> [Consegna 1]: Riscrivi la parte del testo riportato che si apre con le parole contenenti "I controricorrenti hanno" e si chiude con "in alcun modo.", sostituendo "procuratore" con "difensore".
> [Consegna 2]: Nel testo riportato, quale sentenza della Cassazione viene richiamata per giudicare priva di pregio l'eccezione dei controricorrenti?

> [Testo riportato]:
□ □ □
Avverso tale sentenza ricorre l’INPS per un motivo, cui resistono gli eredi del signor L. con controricorso.

Diritto

CONSIDERATO

che:

Con unico motivo si deduce – ex art. 360 c.p.c., comma 1, n. 3 -violazione della L. n. 296 del 2006, art. 1, comma 1164, D.M. 31 luglio 2007, art. 2, L. n. 843 del 1978, art. 20,D.L. n. 402 del 1981, art. 1, convertito in L. n. 537 del 1981, e del D.L. n. 463 del 1983, art. 7, convertito in L. n. 639 del 1983, per non avere la sentenza impugnata applicato il criterio ex D.L. n. 463 del 1983, nonostante fosse norma speciale sopravvenuta rispetto a quella applicata e per avere considerato la specifica attività lavorativa e noi invece il mero settore di appartenenza della stessa quale elemento rilevante ai fini contributivi.

I controricorrenti hanno eccepito l’irritualità della notifica del ricorso, in ragione del decesso del decesso del signor L. in pendenza del termine per impugnare la sentenza d’appello.

La deduzione è priva di pregio, avendo questa Corte già precisato (Cassazione Sez. L, Sentenza n. 11203 del 14/05/2009, Rv. 608326-01) che, in caso di morte della parte, avvenuta dopo la pubblicazione della sentenza e durante il decorso del termine di impugnazione, l’impugnazione stessa, se proposta nei confronti della parte deceduta e notificata presso il suo procuratore costituito nel grado precedente di giudizio, è inammissibile solo se risulti che l’impugnante era a conoscenza del decesso, anche se tale conoscenza non è correlata a specifica dichiarazione del procuratore. Nella specie, ove ricorrono in fatto i presupposti di applicazione del principio, l’indicata conoscenza non risulta in alcun modo.
□ □ □
> [Materiale fornito]:
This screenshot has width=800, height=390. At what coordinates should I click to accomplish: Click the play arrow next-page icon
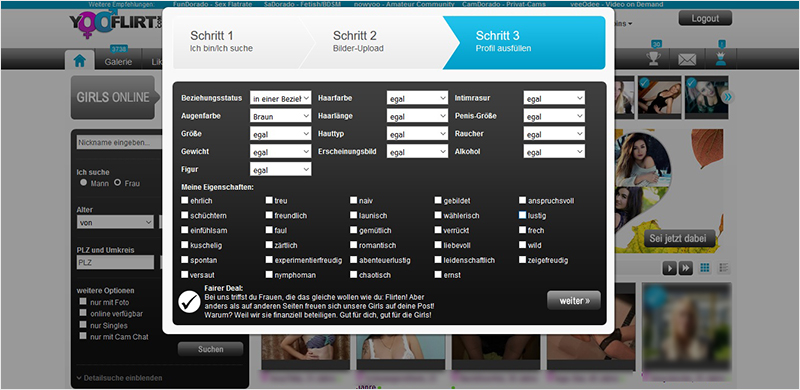(x=669, y=268)

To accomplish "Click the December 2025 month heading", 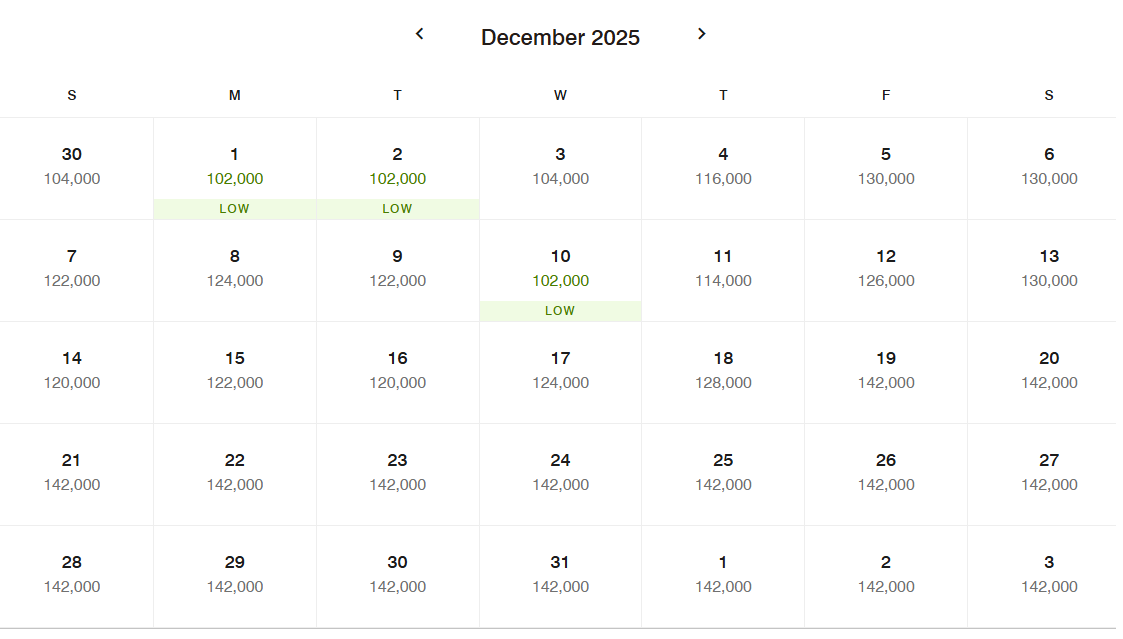I will 560,37.
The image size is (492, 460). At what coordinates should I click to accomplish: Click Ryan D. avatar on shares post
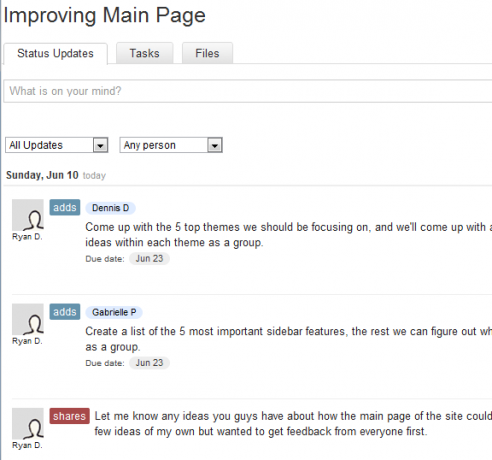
□ □ □
> [Risposta 1]:
I controricorrenti hanno eccepito l’irritualità della notifica del ricorso, in ragione del decesso del decesso del signor L. in pendenza del termine per impugnare la sentenza d’appello.

La deduzione è priva di pregio, avendo questa Corte già precisato (Cassazione Sez. L, Sentenza n. 11203 del 14/05/2009, Rv. 608326-01) che, in caso di morte della parte, avvenuta dopo la pubblicazione della sentenza e durante il decorso del termine di impugnazione, l’impugnazione stessa, se proposta nei confronti della parte deceduta e notificata presso il suo difensore costituito nel grado precedente di giudizio, è inammissibile solo se risulti che l’impugnante era a conoscenza del decesso, anche se tale conoscenza non è correlata a specifica dichiarazione del difensore. Nella specie, ove ricorrono in fatto i presupposti di applicazione del principio, l’indicata conoscenza non risulta in alcun modo.

> [Risposta 2]: La sentenza della Cassazione, Sez. L, n. 11203 del 14/05/2009 (Rv. 608326-01).